─── Passage given ───
New Bankruptcy Opinion: H&N PROPERTIES, LLC v. QUALITY LOAN SERVICE CORPORATION – Dist. Court, D. Nevada, 2015

H&N PROPERTIES, LLC, Plaintiff(s),



Case No. 2:15-CV-25 JCM (VCF).

United States District Court, D. Nevada.

May 14, 2015.


JAMES C. MAHAN, District Judge.

Presently before the court is defendants Wells Fargo Bank National Association (“Wells Fargo”) and Federal National Mortgage Association’s (“FNMA”) motion to dismiss plaintiff’s amended complaint. (Doc. # 13). In support of their motion, defendants filed a request for judicial notice. [1] (Doc. # 14). Plaintiff H&N Properties, LLC (“H&N”) filed a response (doc. # 15), and defendants filed a reply (doc. #16).

I. Background

On or about October 30, 2008, Humberto Moreno (“the borrower”) obtained a loan from Provident Funding Associates (“Provident”) in the amount of $213,750 for the purchase of real property located at 1163 Toro Hills, Henderson, NV 89074. (Doc. # 14-1). In connection with the loan, the borrower executed a promissory note that required payment of the loan amount and a deed of trust encumbering the property and securing H&N’s obligations under the note. (Id.). The deed of trust was recorded with the Clark County recorder’s office on November 12, 2008. (Id.).
───
Objective A ▸
Reproduce the court opinion word for word from "New Bankruptcy Opinion: H&N" to "Court, D. Nevada.".
The court opinion and the entries after it come from unrelated sources.
─── Data listing ───
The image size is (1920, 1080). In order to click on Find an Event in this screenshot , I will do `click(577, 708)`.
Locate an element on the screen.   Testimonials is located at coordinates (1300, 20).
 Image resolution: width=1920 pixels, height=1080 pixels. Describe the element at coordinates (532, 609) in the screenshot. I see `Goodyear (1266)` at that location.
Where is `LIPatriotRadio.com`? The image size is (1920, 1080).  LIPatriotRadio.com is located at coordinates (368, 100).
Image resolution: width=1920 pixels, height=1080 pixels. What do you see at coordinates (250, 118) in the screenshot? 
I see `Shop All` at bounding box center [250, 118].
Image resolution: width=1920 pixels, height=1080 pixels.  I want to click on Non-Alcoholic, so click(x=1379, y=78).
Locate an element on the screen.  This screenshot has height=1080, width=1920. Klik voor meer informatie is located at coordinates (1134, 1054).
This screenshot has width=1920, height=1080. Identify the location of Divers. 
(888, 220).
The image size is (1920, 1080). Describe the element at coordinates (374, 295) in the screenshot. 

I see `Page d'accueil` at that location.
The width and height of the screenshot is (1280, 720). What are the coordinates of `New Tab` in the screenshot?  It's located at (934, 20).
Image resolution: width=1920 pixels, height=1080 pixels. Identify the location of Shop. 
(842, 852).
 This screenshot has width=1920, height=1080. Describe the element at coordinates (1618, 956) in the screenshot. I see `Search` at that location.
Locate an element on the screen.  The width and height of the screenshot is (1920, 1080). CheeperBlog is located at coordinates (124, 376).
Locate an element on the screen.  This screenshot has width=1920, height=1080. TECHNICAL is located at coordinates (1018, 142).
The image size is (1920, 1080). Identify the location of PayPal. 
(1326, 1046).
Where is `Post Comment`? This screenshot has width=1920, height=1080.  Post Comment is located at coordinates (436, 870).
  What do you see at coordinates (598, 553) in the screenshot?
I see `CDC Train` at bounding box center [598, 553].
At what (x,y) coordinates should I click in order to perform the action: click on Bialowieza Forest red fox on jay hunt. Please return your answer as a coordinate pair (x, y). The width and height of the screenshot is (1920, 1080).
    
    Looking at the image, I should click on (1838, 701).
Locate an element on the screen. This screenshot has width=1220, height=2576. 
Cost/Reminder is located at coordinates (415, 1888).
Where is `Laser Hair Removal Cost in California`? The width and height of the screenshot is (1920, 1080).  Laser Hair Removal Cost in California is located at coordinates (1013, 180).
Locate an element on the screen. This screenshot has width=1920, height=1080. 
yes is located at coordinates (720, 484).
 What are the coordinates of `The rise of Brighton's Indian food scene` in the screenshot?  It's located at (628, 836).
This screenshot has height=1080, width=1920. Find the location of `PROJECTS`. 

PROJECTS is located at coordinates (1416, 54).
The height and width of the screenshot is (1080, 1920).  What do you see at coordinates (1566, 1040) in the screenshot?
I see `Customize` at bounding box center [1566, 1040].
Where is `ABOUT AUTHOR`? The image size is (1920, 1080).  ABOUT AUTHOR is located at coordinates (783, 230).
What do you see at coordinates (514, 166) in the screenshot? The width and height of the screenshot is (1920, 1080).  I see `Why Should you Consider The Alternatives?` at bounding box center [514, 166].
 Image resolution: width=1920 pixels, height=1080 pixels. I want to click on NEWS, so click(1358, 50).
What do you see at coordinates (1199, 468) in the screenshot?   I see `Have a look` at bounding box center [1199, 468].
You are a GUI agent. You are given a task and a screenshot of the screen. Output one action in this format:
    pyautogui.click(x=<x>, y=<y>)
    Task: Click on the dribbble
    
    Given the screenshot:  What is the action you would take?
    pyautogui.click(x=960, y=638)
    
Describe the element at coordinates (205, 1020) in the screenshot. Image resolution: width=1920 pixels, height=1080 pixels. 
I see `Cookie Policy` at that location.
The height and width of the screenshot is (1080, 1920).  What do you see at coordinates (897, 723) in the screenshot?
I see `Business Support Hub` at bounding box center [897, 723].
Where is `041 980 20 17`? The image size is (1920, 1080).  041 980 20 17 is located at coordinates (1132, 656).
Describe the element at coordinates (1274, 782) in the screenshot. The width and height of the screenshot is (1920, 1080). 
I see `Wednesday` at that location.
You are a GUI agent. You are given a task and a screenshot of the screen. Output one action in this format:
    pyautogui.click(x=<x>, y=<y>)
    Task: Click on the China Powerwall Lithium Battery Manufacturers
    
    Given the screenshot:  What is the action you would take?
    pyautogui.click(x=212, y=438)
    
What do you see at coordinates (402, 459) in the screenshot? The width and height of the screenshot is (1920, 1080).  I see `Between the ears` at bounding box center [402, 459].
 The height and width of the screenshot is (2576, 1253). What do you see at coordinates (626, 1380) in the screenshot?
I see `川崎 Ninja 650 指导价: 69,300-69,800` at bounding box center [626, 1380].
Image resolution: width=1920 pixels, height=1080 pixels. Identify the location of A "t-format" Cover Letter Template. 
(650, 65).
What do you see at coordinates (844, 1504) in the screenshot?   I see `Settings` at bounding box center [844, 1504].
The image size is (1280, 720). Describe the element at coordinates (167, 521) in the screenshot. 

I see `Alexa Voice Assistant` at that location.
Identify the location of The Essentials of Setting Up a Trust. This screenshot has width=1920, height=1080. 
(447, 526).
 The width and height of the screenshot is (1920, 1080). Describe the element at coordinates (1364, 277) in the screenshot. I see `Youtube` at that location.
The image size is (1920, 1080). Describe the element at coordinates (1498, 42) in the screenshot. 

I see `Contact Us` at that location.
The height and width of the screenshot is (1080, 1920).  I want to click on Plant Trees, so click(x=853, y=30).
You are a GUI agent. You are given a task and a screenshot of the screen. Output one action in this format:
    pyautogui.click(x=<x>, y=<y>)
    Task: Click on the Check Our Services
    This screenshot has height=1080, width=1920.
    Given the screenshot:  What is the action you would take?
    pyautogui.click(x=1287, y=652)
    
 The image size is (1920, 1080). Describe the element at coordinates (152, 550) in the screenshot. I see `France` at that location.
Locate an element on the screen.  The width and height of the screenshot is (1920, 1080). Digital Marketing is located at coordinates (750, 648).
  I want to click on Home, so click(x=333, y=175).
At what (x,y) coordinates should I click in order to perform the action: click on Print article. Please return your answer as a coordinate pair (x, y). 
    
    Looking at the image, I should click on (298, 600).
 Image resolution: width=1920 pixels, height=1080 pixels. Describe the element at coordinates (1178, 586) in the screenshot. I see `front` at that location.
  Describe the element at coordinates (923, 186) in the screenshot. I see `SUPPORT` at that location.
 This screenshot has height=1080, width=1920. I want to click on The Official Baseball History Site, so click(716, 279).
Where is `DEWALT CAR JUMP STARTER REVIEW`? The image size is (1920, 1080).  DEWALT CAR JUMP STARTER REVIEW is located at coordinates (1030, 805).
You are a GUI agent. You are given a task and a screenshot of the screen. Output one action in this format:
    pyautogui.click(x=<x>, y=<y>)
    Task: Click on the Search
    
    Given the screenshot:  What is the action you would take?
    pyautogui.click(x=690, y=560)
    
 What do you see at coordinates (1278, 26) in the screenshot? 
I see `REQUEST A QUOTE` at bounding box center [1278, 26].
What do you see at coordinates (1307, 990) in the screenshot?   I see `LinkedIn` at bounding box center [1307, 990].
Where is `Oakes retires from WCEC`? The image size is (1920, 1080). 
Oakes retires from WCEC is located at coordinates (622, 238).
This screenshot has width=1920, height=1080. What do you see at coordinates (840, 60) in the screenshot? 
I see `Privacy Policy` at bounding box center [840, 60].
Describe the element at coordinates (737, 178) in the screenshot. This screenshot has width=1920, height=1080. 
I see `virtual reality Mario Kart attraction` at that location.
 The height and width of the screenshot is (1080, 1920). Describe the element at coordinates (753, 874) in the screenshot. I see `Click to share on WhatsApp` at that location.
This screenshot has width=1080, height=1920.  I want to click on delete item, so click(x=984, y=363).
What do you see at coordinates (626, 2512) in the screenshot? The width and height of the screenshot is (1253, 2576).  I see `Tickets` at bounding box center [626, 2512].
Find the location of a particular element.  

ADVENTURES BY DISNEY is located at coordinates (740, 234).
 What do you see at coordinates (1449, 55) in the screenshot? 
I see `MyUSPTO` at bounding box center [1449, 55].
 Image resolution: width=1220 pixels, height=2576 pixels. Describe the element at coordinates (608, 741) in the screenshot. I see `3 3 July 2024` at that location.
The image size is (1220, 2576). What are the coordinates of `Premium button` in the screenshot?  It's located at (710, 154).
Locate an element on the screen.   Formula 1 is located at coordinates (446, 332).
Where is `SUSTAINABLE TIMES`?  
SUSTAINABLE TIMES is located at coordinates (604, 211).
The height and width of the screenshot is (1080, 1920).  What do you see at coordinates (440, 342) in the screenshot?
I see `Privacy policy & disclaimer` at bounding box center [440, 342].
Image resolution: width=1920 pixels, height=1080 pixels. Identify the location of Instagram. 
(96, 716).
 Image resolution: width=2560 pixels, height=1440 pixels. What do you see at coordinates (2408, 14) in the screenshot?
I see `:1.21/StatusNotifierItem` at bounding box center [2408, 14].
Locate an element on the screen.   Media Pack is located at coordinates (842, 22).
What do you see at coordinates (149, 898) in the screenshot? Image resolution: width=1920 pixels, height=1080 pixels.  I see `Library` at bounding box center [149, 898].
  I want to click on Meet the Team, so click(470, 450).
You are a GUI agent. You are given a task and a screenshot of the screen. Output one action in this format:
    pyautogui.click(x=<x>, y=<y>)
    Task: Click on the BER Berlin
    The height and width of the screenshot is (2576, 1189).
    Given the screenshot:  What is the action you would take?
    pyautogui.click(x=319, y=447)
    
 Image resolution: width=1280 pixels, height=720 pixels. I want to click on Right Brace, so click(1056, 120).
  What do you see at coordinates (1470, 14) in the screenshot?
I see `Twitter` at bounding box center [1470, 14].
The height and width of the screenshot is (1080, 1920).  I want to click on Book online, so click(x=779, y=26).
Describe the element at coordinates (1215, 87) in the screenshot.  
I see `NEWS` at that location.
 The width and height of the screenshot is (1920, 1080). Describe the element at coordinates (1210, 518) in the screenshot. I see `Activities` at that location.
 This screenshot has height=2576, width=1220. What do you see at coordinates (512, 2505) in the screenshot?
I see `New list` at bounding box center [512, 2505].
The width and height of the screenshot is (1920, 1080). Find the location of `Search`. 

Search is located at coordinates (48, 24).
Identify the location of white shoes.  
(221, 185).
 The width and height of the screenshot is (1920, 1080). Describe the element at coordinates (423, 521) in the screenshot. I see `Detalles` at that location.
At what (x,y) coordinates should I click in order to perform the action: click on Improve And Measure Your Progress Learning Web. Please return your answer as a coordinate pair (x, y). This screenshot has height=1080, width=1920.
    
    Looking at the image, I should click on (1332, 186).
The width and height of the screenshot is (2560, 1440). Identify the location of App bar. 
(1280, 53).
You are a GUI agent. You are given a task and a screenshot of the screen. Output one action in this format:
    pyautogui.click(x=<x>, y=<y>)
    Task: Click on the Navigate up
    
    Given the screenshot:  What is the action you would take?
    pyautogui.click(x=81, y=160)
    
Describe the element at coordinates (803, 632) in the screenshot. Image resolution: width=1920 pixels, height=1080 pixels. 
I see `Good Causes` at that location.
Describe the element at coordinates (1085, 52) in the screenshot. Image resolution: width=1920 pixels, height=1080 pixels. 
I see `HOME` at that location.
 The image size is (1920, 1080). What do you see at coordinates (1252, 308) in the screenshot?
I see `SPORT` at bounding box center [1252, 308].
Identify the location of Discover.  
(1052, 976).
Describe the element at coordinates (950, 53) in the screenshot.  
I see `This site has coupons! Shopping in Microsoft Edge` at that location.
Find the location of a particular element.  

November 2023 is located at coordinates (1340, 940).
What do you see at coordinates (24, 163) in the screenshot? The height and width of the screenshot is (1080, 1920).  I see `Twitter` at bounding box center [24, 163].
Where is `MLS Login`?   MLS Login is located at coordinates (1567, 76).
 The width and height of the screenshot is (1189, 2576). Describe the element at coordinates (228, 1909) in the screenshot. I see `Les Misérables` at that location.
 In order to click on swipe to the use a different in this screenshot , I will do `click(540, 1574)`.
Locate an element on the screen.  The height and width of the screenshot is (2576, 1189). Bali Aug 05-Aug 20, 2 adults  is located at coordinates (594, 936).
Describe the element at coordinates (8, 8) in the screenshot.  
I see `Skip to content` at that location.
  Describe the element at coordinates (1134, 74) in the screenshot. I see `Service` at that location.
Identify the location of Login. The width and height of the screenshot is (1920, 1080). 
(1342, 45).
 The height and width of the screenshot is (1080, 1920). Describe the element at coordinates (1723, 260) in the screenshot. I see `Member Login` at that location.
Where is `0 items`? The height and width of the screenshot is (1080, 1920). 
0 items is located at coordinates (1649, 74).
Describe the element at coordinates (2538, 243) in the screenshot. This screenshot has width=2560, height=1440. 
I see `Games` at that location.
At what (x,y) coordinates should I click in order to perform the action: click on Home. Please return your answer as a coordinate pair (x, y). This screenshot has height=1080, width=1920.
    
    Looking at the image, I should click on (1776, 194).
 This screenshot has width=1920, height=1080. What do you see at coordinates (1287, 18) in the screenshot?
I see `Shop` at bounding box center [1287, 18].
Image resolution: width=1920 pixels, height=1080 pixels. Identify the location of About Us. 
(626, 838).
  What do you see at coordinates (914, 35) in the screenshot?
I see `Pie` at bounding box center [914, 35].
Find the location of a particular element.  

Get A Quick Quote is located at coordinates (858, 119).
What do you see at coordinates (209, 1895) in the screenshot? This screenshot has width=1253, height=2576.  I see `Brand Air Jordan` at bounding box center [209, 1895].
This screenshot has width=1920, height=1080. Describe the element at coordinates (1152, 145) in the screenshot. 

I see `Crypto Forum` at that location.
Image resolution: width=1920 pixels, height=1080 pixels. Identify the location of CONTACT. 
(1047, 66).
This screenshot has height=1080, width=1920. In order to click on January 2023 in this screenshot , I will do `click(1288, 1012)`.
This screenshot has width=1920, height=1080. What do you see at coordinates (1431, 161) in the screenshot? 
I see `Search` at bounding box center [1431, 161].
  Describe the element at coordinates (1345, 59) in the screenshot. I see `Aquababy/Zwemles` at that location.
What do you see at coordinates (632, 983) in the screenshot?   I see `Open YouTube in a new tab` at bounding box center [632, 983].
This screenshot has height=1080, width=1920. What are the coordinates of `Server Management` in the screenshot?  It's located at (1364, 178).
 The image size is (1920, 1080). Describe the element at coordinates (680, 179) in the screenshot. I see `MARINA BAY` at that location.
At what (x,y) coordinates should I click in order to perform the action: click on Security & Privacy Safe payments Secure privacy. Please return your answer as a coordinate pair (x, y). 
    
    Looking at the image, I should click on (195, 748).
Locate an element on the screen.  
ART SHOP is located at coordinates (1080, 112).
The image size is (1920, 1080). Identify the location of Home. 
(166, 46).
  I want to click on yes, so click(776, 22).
───
Objective B ▸
In the entries, from the line with "coordinates (124, 376)." to the line with "PROJECTS is located", change "Locate an element" to "Find an item" and return only those lines, with everything else left the same.

Full answer A ▸
New Bankruptcy Opinion: H&N PROPERTIES, LLC v. QUALITY LOAN SERVICE CORPORATION – Dist. Court, D. Nevada, 2015

H&N PROPERTIES, LLC, Plaintiff(s),



Case No. 2:15-CV-25 JCM (VCF).

United States District Court, D. Nevada.

Full answer B ▸
Find an item on the screen.  The width and height of the screenshot is (1920, 1080). CheeperBlog is located at coordinates (124, 376).
Find an item on the screen.  This screenshot has width=1920, height=1080. TECHNICAL is located at coordinates (1018, 142).
The image size is (1920, 1080). Identify the location of PayPal. 
(1326, 1046).
Where is `Post Comment`? This screenshot has width=1920, height=1080.  Post Comment is located at coordinates (436, 870).
  What do you see at coordinates (598, 553) in the screenshot?
I see `CDC Train` at bounding box center [598, 553].
At what (x,y) coordinates should I click in order to perform the action: click on Bialowieza Forest red fox on jay hunt. Please return your answer as a coordinate pair (x, y). The width and height of the screenshot is (1920, 1080).
    
    Looking at the image, I should click on (1838, 701).
Find an item on the screen. This screenshot has width=1220, height=2576. 
Cost/Reminder is located at coordinates (415, 1888).
Where is `Laser Hair Removal Cost in California`? The width and height of the screenshot is (1920, 1080).  Laser Hair Removal Cost in California is located at coordinates (1013, 180).
Find an item on the screen. This screenshot has width=1920, height=1080. 
yes is located at coordinates (720, 484).
 What are the coordinates of `The rise of Brighton's Indian food scene` in the screenshot?  It's located at (628, 836).
This screenshot has height=1080, width=1920. Find the location of `PROJECTS`. 

PROJECTS is located at coordinates (1416, 54).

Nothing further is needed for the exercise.